Estate Planning for Young Families: Wills, Trusts, and Beneficiaries Explained

Fact-checked by the MyFinancial101 editorial team

Key Findings

  • 56% of U.S. adults have no estate planning documents, no will, no trust, no healthcare directive, not even a HIPAA authorization, according to the 2026 Trust & Will Estate Planning Report.
  • Only 26% of Americans have a will, leaving the vast majority of families exposed to state intestacy laws that dictate who inherits and who raises their children.
  • 58% of Millennials, the generation now raising young children, have no estate plan, a gap that courts fill with guardianship hearings instead of parents’ written wishes.
  • 42% of Americans say they wouldn’t know what to do if a family member died today, a figure that collapses when a valid will, trust, and advance directive are in place.
  • Only 36% of parents with children under 18 have a will, meaning the majority of minor children lack a legally documented choice of guardian.
  • Beneficiary designations on life insurance and retirement accounts override a will; pairing them with a trust is the most reliable way to control when and how children receive money.

Estate planning for young families isn’t an exercise for the wealthy, it’s the one financial task that decides who raises your children and what resources they can draw on if you aren’t there. The 2026 numbers make that painfully clear: 56% of American adults have zero estate planning documents of any kind. Among millennials, the cohort now navigating daycare bills, mortgage payments, and school enrollment, the no-plan rate climbs to 58%. That’s not a knowledge gap; it’s a protection gap.

The consequences are concrete. Without a will or trust, a probate judge, not you, chooses your child’s guardian. Your assets, including home equity, retirement accounts, and life insurance proceeds, may be frozen for months or handed outright to an eighteen-year-old with no financial guardrails. And the family left behind is part of the 42% of Americans who, by their own admission, wouldn’t know what to do if a family member died today. The good news is that a complete plan, will, trust, beneficiary coordination, powers of attorney, can be built in weeks, often for less than a family spends on a single vacation.

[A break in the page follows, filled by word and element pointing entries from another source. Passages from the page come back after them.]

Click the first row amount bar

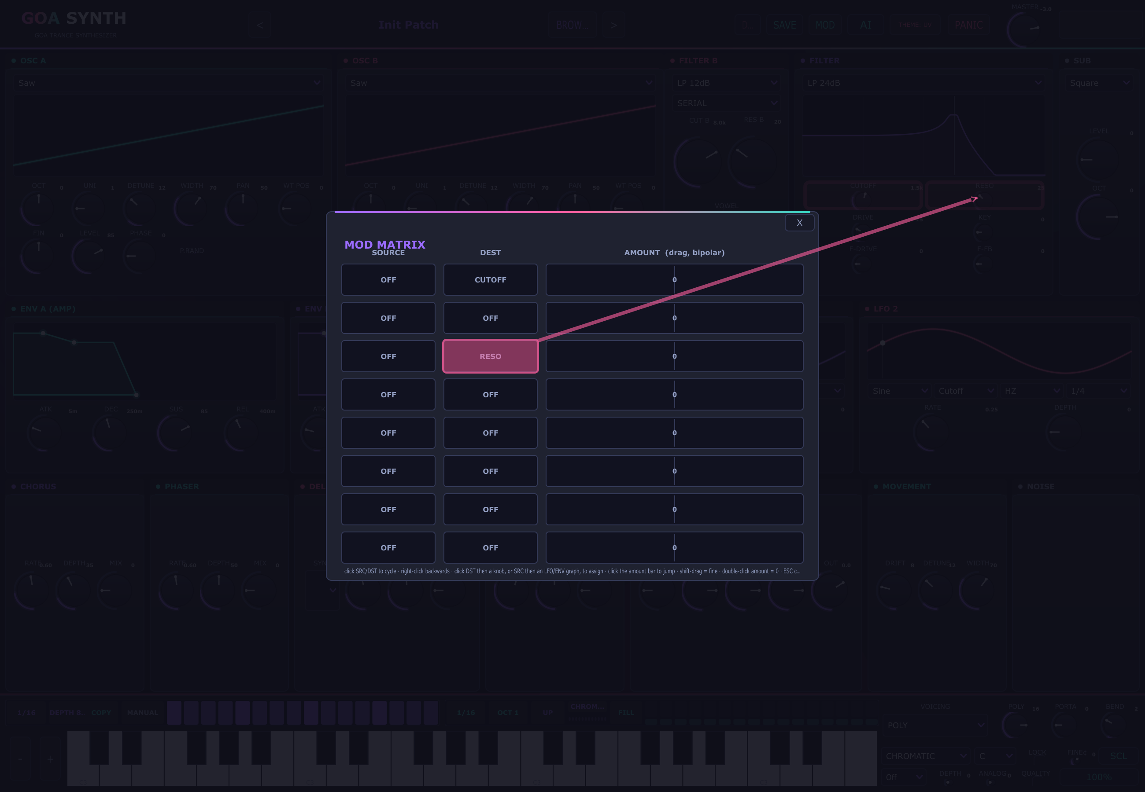[x=674, y=280]
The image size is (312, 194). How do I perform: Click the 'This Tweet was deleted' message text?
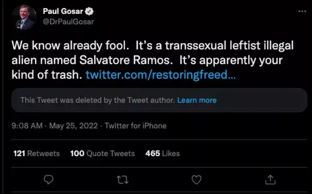(x=97, y=100)
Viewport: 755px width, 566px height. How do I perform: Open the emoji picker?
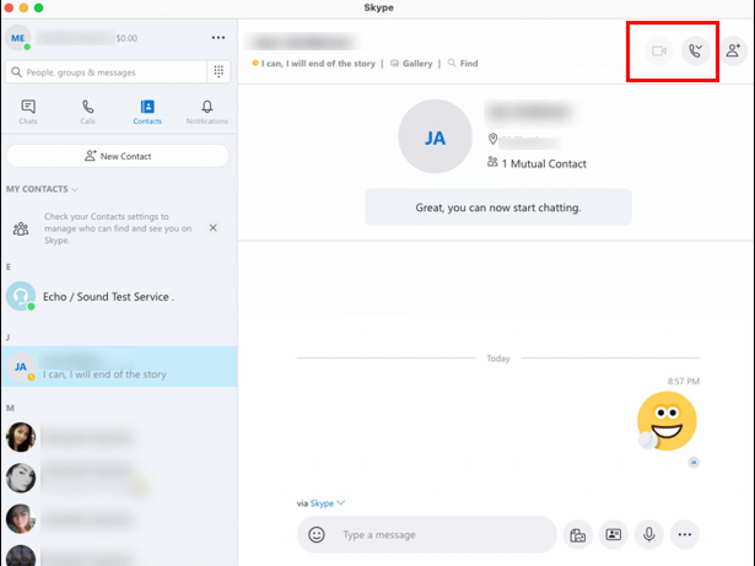[x=316, y=534]
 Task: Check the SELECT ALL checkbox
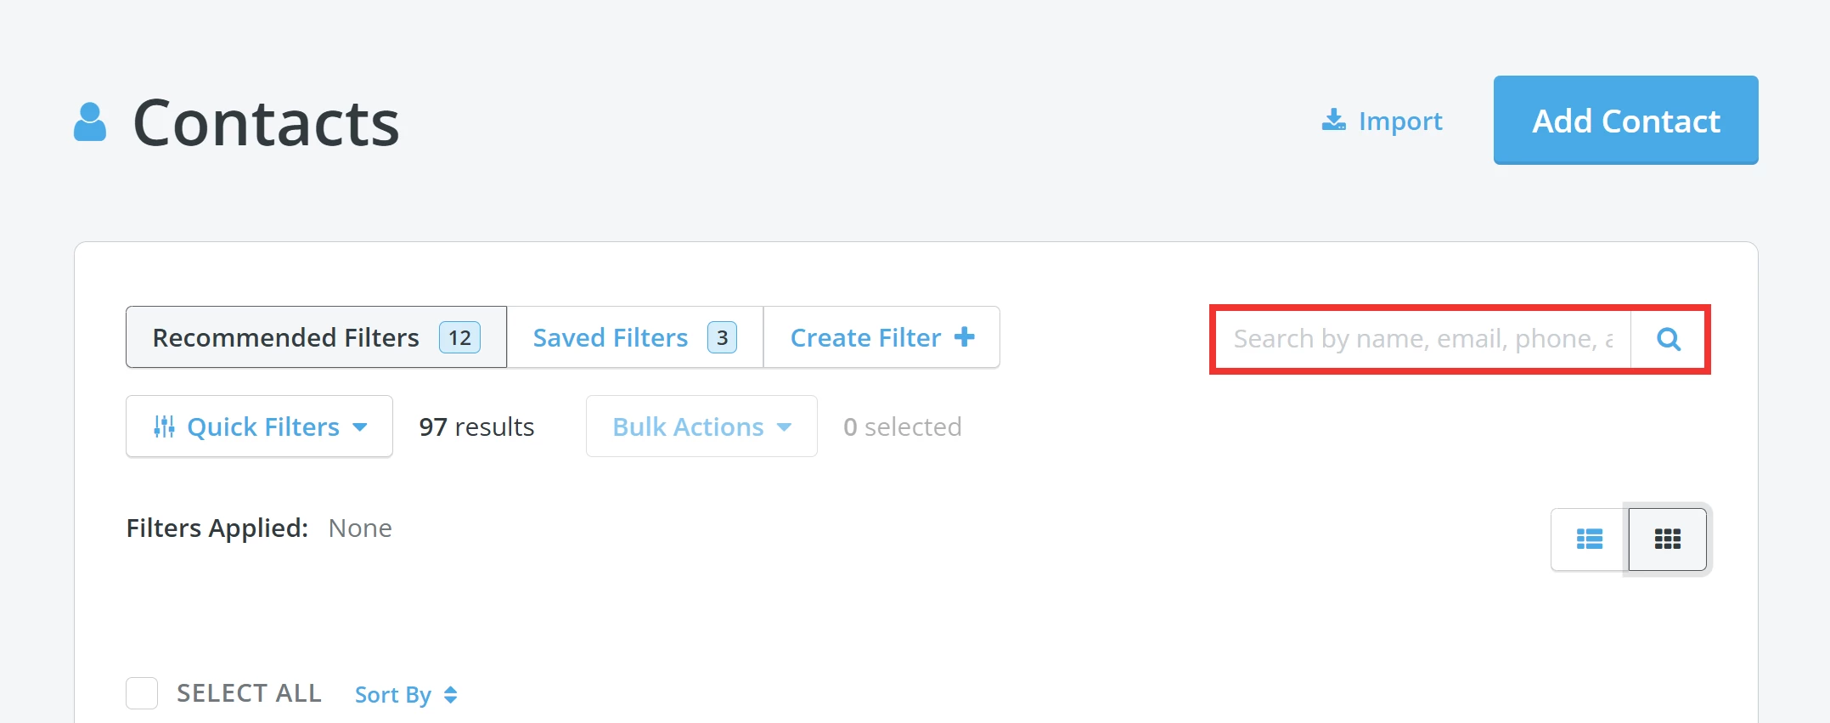click(x=141, y=692)
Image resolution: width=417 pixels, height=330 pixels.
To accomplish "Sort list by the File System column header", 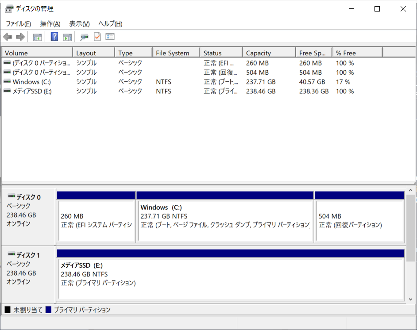I will point(176,53).
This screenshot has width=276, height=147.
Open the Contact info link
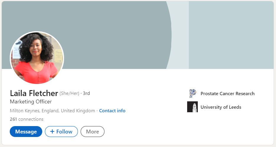click(x=112, y=111)
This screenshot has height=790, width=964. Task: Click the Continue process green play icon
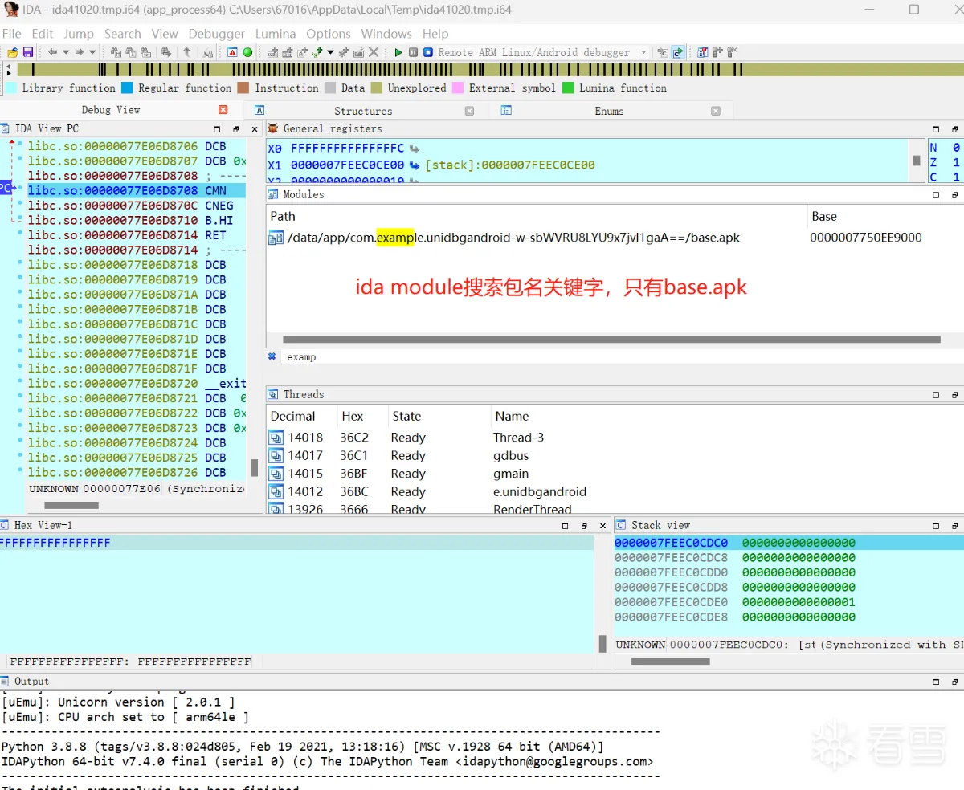pyautogui.click(x=398, y=53)
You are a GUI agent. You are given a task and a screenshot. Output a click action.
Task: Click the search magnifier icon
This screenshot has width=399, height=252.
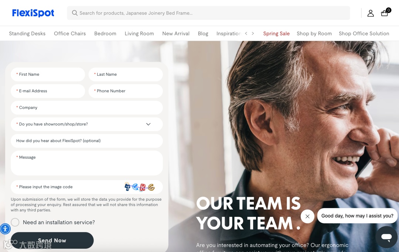tap(75, 13)
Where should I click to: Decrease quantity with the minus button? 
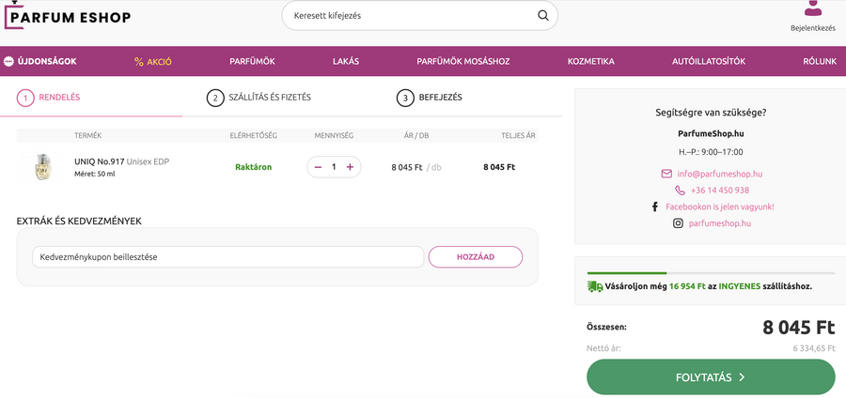(x=318, y=167)
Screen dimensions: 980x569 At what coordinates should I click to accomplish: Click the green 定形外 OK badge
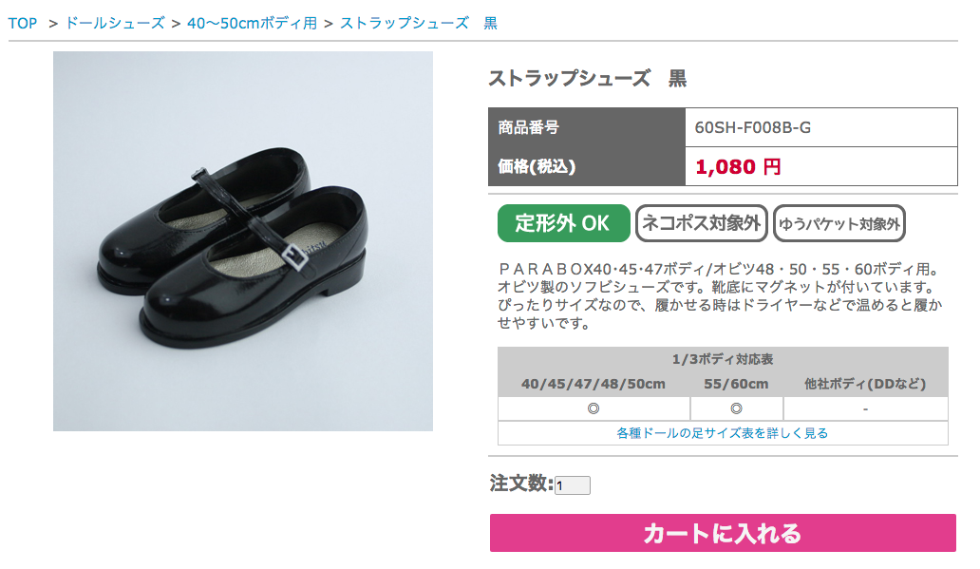tap(563, 223)
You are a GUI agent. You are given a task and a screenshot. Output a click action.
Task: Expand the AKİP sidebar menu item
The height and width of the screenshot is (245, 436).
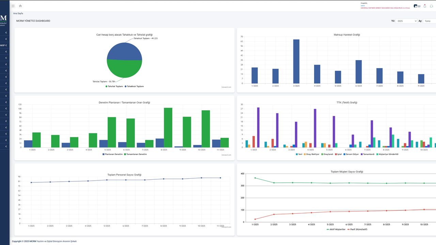tap(4, 45)
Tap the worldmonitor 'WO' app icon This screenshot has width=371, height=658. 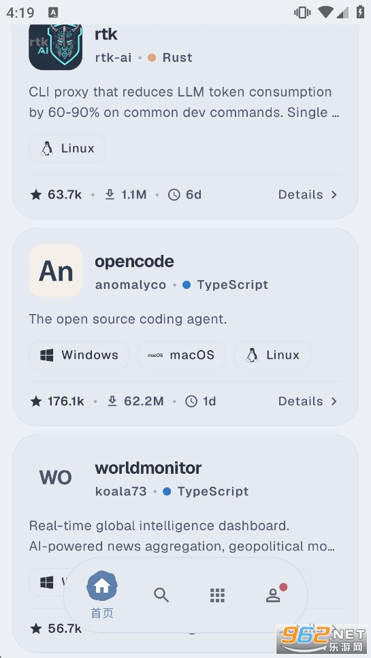tap(55, 478)
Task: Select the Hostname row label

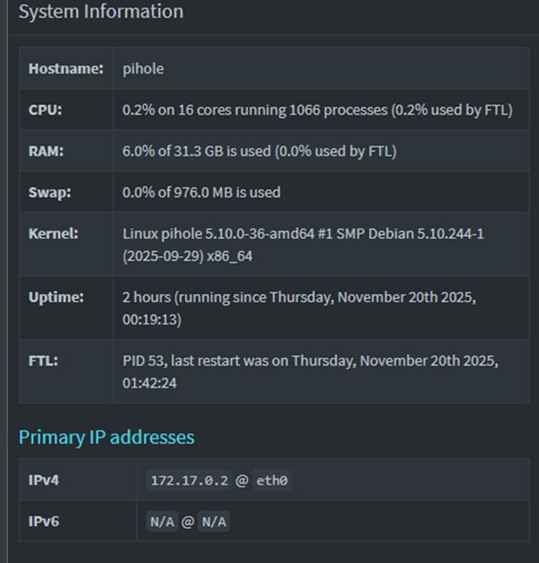Action: point(66,69)
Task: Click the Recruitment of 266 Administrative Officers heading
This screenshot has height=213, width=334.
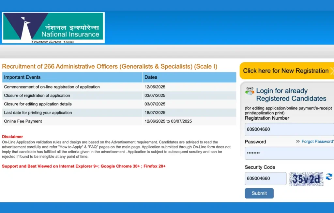Action: (x=110, y=67)
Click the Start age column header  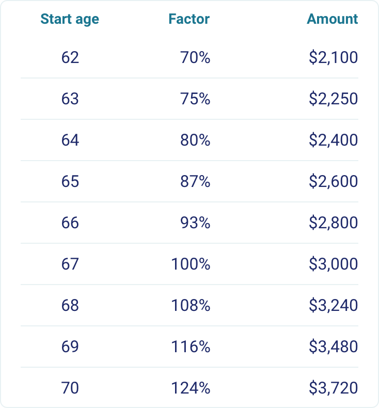coord(70,19)
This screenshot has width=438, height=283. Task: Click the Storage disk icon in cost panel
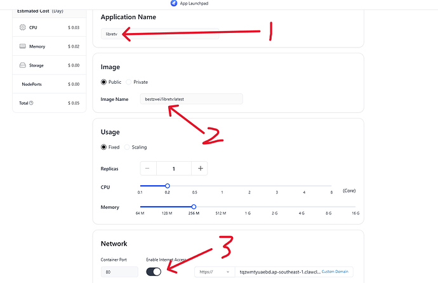(x=22, y=65)

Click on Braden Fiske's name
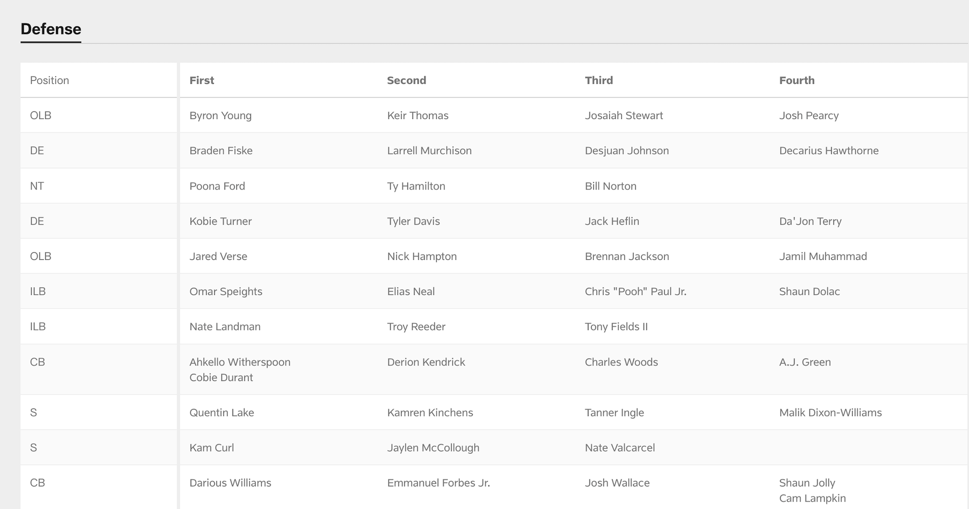pos(221,151)
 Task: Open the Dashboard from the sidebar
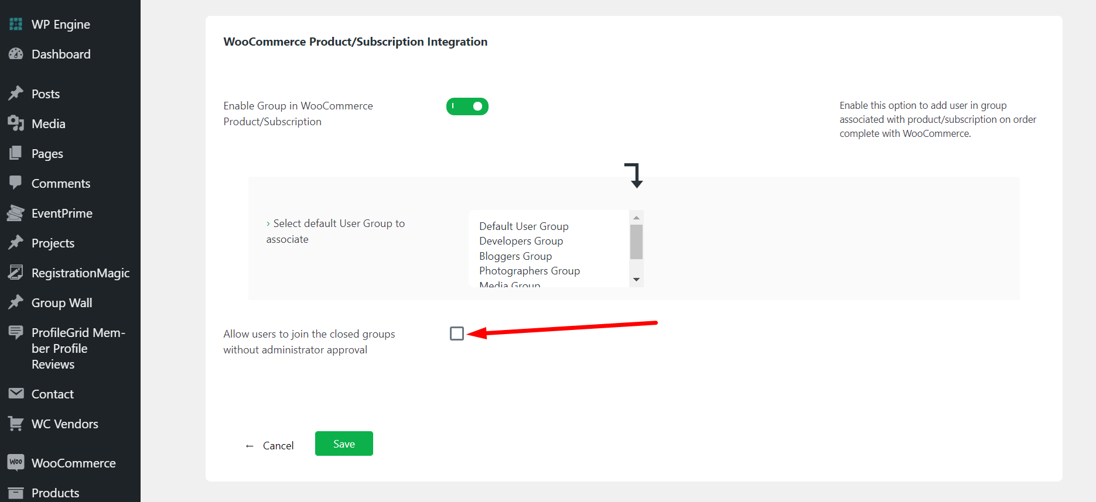pos(61,54)
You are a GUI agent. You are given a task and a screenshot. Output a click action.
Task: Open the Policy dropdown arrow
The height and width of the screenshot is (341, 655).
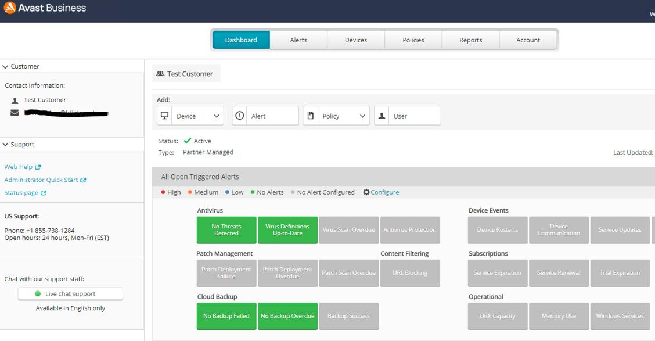point(362,116)
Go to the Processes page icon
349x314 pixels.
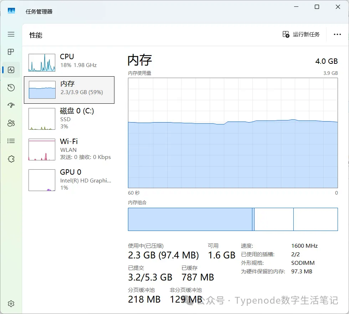click(11, 52)
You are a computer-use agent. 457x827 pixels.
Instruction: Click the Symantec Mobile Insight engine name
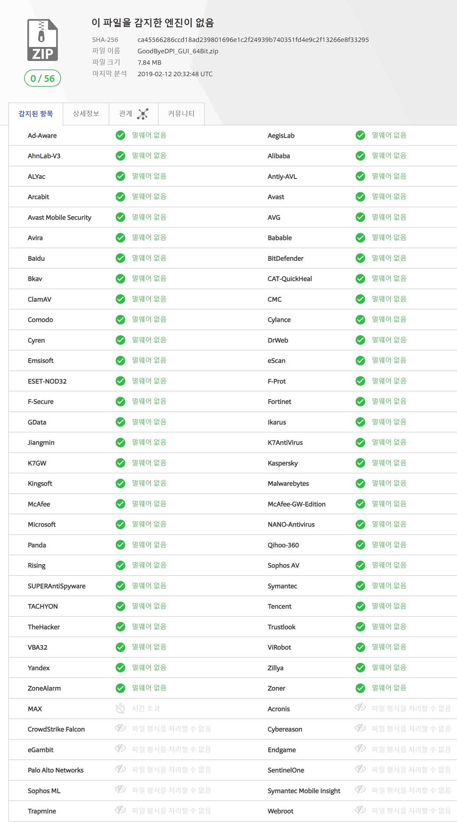coord(304,791)
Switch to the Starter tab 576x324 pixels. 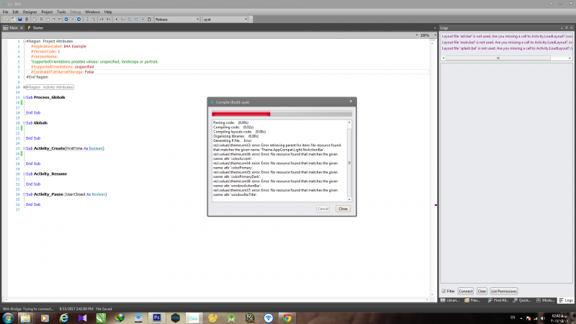(35, 28)
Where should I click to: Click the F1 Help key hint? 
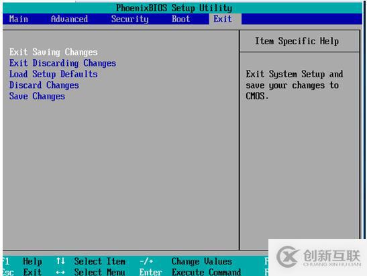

The data in this article is drawn primarily from the 2026 Trust & Will Estate Planning Report, which surveyed a nationally representative panel of U.S. adults to benchmark estate planning readiness. Additional statistics come from LegalZoom’s aggregation of Caring.com’s 2026 wills and estate planning study, as well as from institutional guidance issued by the California Department of Financial Protection and Innovation and the federal FINRED program. We have incorporated legally precise definitions from the U.S. Department of the Interior’s Office of the Special Trustee and practical attorney perspective from Evans & Davis to ground every recommendation in how the law actually operates for families with minor children.

Methodology

The data in this article draws primarily on the 2026 Trust & Will Estate Planning Report, which surveyed a nationally representative group of U.S. adults to gauge estate planning preparedness. Additional statistics come from LegalZoom, which cited Caring.com’s 2026 wills and estate planning study, as well as from guidance issued by the California Department of Financial Protection and Innovation and the federal FINRED program. We have also incorporated legally precise definitions from the U.S. Department of the Interior’s Office of the Special Trustee. Our analysis focuses on how these national figures apply to families with minor children, and we have cross-referenced attorneys’ insights from Evans & Davis for practical context.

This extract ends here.